Called a “deeply felt and fiercely written debut novel,” in an early review by Michiko Kakutani in the New York Times, this debut is about a young woman escaping the brutality of Zimbabwe to live with her aunt in “Destroyedmichygen” (Detroit, Michigan). Says Kakutani, “Darling is 10 when we first meet her, and the voice Ms. Bulawayo has fashioned for her is utterly distinctive — by turns unsparing and lyrical, unsentimental and poetic, spiky and meditative.” It is also an IndieNext pick for June.
The Unwinding: An Inner History of the New America, George Packer, (Macmillan/FSG)
The author of the award-winning The Assassins’ Gate: America in Iraq, Packer writes here about the U.S. “unwinding” into polarized factions and warns that it is “a superpower in danger of coming apart at the seams, its elites no longer elite, its institutions no longer working.” Says the New Yorker (for which Packer is a staff writer), “Packer unpacks the current state of United States democracy by weaving together profiles of Americans as varied as tobacco farmers, Washington insiders, Newt Gingrich, and Jay-Z.”
Eleven Rings: The Soul of Success, Phil Jackson with Hugh Delehanty, (Penguin Press)

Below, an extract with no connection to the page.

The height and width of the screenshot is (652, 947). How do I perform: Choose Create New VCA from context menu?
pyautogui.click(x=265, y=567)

Prepub attention (in the L.A. Times and the Chicago Tribune, of course) is already causing legendary basketball coach Jackson’s memoir cum self-help leadership book to rise on Amazon
Neil Gaiman’s Make Good Art speech to Philadelphia’s University of the Arts’ 2012 graduating class became a viral hit. Released in book form (HarperCollins/Morrow) this week, it is rising on Amazon.

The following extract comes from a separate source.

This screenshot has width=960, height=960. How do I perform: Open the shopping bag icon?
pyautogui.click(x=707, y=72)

John Green’s speech to the graduating class of Butler University may not be far behind.
Predating both of them is David Foster Wallace’s speech to Kenyon College in 2005, a viral success later released in book form, This Is Water, (Hachette/Little,Brown). Recently, a short film based on the original was posted to YouTube and has been viewed nearly 5 million times in just ten days.
The “raining-on-the-parade” genre may have begun with a speech that wasn’t actually a speech. It was column by Mary Schmich in the Chicago Tribune in 1997 about what she would say if she had been asked to give a commencement address (which she hadn’t). An urban legend grew up that this was actually a speech given by Kurt Vonnegut at an MIT graduation. Vonnegut ruefully said he wished that were true, but it wasn’t. The column ended up being published as a gift book by Andrews and McMeel as Wear Sunscreen (the one piece of advice that Shmich found irrefutable) and re-released in a 10th anniversay edition in 2008. Baz Lurhmann turned it into a music video “Everyone’s Free to Wear Sunscreen.”
Pat Conroy’s beloved novel The Great Santini is based on the author’s troubled relationship with his abusive father.
In October, Conroy will publish a memoir, The Death of Santini, (RH/Nan A. Talese; RH Audio; RH Large Print) which, according to the publisher, describes how the two became closer and that love can “conquer even the meanest of men.”
This is a bit confusing since rival network NBC greenlighted a pilot in early January for another series also loosely based on Alice’s Adventures in Wonderland, called, Wonderland. Even “Curiouser and curiouser,” as Alice would say, NBC acquired that project from ABC Studios. In February, NBC announced that it was being pushed back, “because of the scale and complexity of the production, including visual effects” and would be filmed this summer for a possible mid-season pickup.
As enjoyable as rival Alice series might be, we are dubious that the NBC project will come to pass.